As co-founder and CEO of one of Australia’s most exciting space startups, Fleet Space Technologies, Flavia Tata Nardini and her team are preparing to launch 100 nanosatellites into space, which Fleet will use to ‘connect billions of sensors to track and change industries and ecologies across the globe.’
A former propulsion test engineer at the European Space Agency, Project Manager at TNO and co-founder of Launchbox, Flavia has worked across a broad range of innovative space projects, from micropropulsion systems for CubeSats to space debris removal systems, experience that directly informs Fleet’s rapid progress towards their goal, as they prepare for their first two launches later this year. Flavia sat down for this exclusive interview with Position ahead of her keynote at Locate ’18 – Geosmart Asia ’18.
Fleet recently won a $500,000 grant from the South Australian government to establish a mission control centre for nanosatellites – congratulations! What will this mean for Fleet’s goals for 2025, and Australia’s space industry more broadly?
At Fleet, we are thrilled to have been awarded the Future Jobs Fund grant from the South Australian government to build a mission control centre in Adelaide. We are putting South Australia on the map as a space hub. The Mission Control South Australia project is a tremendous step forward to support our local space industry, creating 17 full-time jobs in IT and advanced manufacturing.
As we prepare to deploy the first of our constellation of 100 nanosatellites this year, the mission control centre at Fleet’s Adelaide headquarters will be critical to our Australian and global operations.
Australia’s local space industry is buzzing. The mission control centre highlights the momentum, growth and commitment of government and industry to build a dynamic and ambitious space industry on Australian soil. It really is an exciting time to be a space business in South Australia!
Could you describe Fleet Space Technologies’ ultimate objective and the rationale for it?
At Fleet, we’re transforming the future of industries from space by launching a world-first constellation of nanosatellites to ubiquitously connect the world’s soon-to-be-online 75 billion devices. Once live, this network will create a digital nervous system that covers the planet, creating a world more connected than ever before.
The world is facing some huge challenges in the coming years: we live in an era of exponential population growth, increasing environmental challenges and rapid resource depletion. The constellation of nanosatellites will power the next industrial revolution, giving businesses new access to data and connectivity, so that many of these issues can be solved.
What are the key ways that you see the ‘Internet of Things’ and use of connected devices in changing the way we live and work? Which industries are poised to reap the benefits first?
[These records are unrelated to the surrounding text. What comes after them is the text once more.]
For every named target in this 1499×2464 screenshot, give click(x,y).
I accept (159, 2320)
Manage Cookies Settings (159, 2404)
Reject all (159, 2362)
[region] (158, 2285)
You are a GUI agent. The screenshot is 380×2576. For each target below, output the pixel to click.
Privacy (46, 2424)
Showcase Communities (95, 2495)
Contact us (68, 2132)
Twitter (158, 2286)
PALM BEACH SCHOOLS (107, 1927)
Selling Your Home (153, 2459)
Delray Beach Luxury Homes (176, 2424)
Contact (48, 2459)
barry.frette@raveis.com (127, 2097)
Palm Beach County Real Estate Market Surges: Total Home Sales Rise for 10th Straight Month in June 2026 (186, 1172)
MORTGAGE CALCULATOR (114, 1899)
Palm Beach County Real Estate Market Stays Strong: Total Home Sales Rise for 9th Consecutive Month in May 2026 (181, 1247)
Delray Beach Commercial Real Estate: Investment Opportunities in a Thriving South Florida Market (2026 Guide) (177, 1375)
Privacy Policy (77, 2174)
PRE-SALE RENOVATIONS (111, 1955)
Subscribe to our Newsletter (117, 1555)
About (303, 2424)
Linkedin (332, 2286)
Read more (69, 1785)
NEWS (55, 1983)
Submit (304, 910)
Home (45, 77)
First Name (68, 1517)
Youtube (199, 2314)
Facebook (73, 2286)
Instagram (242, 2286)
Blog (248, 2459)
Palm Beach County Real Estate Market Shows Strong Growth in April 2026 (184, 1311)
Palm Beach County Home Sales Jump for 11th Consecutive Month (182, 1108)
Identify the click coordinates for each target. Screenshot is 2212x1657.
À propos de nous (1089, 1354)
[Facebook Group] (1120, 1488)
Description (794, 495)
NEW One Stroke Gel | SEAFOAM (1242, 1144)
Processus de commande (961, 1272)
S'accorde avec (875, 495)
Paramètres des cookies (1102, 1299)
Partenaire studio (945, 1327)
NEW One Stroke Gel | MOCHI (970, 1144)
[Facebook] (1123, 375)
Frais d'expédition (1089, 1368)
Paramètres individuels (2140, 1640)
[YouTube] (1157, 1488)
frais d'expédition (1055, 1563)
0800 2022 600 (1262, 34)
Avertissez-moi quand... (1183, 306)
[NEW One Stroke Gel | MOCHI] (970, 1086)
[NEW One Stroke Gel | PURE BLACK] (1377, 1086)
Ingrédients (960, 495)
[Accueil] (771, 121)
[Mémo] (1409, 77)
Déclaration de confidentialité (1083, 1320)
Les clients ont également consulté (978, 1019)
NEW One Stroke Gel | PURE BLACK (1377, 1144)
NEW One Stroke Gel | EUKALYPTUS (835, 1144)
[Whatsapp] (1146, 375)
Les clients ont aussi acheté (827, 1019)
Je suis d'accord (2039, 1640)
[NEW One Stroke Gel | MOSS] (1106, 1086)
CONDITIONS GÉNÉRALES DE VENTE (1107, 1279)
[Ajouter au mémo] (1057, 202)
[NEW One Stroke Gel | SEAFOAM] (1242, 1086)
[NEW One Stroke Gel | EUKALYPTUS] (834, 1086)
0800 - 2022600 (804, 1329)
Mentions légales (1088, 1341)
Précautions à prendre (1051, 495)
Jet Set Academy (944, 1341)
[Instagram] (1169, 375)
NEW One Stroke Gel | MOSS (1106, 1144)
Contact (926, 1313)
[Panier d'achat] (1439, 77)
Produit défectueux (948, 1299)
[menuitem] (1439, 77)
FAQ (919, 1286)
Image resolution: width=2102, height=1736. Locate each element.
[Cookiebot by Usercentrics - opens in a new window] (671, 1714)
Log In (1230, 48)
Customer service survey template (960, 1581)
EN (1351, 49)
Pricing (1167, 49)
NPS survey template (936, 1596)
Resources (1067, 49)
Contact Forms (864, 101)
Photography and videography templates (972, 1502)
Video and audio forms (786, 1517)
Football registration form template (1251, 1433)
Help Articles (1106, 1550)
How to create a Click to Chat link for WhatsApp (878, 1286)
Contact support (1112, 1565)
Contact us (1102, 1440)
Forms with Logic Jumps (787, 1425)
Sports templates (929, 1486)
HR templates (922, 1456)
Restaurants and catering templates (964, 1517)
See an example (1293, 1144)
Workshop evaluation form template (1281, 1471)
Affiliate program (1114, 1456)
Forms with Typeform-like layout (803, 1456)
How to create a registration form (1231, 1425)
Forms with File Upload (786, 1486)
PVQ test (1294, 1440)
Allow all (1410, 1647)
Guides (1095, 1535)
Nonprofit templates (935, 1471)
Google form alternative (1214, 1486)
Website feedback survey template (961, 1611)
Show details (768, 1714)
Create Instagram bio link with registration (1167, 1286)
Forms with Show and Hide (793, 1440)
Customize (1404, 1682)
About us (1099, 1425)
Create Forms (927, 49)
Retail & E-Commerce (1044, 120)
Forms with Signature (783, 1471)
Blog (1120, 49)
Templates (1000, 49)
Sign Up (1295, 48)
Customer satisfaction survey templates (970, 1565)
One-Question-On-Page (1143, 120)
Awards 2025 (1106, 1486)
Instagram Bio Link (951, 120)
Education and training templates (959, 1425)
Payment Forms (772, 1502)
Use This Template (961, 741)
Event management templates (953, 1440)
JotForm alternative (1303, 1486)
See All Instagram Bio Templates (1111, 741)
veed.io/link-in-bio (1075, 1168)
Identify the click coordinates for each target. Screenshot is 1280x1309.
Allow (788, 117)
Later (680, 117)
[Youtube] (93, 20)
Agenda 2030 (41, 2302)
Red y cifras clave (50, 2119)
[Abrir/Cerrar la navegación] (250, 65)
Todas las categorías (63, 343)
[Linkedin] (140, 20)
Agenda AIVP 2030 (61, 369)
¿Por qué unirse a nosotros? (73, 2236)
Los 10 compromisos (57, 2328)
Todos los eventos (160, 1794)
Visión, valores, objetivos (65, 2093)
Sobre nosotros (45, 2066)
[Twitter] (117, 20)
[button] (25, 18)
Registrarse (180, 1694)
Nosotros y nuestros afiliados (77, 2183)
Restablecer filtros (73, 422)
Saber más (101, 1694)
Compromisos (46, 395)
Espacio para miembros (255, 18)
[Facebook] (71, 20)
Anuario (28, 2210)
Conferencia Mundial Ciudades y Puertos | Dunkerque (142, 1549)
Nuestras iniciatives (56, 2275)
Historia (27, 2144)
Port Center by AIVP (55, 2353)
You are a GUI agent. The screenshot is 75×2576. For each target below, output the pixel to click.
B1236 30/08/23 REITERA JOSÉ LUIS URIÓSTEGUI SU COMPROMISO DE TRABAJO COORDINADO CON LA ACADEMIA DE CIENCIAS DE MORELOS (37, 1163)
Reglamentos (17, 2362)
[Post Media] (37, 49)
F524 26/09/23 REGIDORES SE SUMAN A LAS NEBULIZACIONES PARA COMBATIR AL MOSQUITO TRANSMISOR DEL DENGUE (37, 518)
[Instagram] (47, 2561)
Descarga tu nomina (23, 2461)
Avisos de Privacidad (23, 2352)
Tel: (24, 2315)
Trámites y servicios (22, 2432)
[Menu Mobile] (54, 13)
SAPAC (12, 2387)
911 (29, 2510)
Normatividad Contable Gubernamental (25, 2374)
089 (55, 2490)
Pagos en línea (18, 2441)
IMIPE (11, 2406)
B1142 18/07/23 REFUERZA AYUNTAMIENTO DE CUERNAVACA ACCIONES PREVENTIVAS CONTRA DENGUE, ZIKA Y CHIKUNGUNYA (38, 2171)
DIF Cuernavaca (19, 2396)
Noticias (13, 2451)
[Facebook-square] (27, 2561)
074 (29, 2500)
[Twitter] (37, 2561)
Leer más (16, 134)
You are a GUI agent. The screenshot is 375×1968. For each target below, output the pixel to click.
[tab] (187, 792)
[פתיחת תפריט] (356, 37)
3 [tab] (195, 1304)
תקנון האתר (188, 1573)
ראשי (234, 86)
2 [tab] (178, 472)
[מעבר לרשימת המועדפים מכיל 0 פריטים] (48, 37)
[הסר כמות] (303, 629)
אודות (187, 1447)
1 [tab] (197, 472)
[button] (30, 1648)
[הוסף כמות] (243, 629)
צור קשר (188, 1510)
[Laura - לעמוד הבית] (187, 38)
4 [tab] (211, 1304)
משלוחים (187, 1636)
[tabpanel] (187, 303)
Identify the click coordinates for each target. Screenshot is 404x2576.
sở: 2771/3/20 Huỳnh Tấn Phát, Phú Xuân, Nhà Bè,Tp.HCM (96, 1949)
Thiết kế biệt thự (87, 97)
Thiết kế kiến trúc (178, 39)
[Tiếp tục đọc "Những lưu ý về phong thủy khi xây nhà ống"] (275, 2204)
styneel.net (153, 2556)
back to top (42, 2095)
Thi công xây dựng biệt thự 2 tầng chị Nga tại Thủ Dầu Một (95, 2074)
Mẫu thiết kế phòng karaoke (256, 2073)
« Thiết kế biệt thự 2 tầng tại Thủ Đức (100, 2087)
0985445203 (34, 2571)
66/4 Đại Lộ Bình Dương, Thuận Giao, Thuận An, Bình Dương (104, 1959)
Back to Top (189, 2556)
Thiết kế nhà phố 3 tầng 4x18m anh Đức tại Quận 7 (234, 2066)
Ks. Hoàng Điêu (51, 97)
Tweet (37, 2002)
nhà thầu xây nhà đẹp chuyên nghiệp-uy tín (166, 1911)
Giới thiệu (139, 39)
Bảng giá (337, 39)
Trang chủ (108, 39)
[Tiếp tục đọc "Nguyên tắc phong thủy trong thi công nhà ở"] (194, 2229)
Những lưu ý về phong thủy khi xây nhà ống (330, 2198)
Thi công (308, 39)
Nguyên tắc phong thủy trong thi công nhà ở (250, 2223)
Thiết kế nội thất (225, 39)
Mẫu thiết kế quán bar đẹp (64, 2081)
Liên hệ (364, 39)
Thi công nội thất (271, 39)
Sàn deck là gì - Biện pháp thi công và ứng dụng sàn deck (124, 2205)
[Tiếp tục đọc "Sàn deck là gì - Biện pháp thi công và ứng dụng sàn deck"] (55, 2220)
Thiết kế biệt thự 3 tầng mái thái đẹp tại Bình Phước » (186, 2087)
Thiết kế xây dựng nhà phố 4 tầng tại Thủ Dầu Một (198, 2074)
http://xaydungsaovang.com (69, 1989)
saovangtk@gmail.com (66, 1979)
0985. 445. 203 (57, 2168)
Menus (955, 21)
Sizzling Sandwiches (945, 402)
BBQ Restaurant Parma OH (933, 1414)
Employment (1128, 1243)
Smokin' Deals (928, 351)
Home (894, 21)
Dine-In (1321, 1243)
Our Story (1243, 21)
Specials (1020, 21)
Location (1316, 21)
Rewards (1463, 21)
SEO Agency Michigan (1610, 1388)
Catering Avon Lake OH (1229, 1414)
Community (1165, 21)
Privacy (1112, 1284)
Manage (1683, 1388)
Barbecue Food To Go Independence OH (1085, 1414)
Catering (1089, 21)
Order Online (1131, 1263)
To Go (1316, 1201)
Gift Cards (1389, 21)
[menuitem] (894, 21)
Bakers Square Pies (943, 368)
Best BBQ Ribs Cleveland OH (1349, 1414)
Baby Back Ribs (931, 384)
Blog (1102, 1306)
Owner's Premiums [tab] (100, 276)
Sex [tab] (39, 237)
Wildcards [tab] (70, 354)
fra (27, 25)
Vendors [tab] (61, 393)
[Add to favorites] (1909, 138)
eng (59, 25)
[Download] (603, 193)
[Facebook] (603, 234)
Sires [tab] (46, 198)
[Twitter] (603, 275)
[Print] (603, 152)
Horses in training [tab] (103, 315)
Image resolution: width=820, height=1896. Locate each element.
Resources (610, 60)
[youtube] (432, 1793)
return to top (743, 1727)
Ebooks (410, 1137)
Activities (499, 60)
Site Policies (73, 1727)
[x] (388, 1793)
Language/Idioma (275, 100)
Space technology is on the verge of revolutionising nearly every facet of life as we know it. The future of connected devices will transform how businesses operate across industries in all corners of the globe, from helping businesses find new and efficient ways of working; monitoring environmental challenges; and embedding new technologies and instantaneous data into our personal daily activities.
The next industrial revolution will change the way businesses operate forever, the applications of connected devices are endless from precision agriculture and virtual fences to maritime safety in the Indian Ocean, and even logistics management.
I’m interested to hear your interpretation of the term ‘geospatial culture’ – what does it mean to you, and how are your activities with Fleet contributing to evolving it?
Geospatial culture is transforming how we understand the world, operate our businesses and look to solve global challenges. The advancements we’re witnessing in geospatial technologies, across the world, are critical to Fleet’s operations as geospatial information lays at the heart of applications for connected devices.
How does the spatial industry, and more precisely your activities serve some of the key industries and verticals that stand to benefit from a more connected world?
We’ll be able to instantaneously monitor the progress of food production at a factory, then track its journey to the store, and follow its transition to shelves. This frequently-updated and precise information will increase operational efficiencies by minimising waste and monitoring product life cycles.
Environmental monitoring will be completely transformed by the future of connected devices as we monitor coral depletion in the world’s vast oceans; analyse tree regeneration in the Amazon; and track the world’s rising sea temperatures impacting extreme weather events.
Space is the next frontier for industries across the globe. The future of connected devices will enable businesses to look to the stars to solve the world’s future challenges across spatial, mining, agriculture and defence industries, just to name a few.
What are some of the key benefits that the space industry can offer Australians?
Australia’s space industry is a flurry of activity, not since the days of Woomera have we seen the most ambitious minds across the nation pull together to help solve the world’s future problems from space. Following the news of the establishment of a national space agency last year, Australia is cementing itself as a space hub with over 60 startups readying themselves to tackle the next frontier with the most innovative technologies.
As momentum for our local space industry continues to build, we’re witnessing the potential for enormous economic growth, exciting career opportunities in STEM and can inspire the next generation of Australians to look to the stars for their future.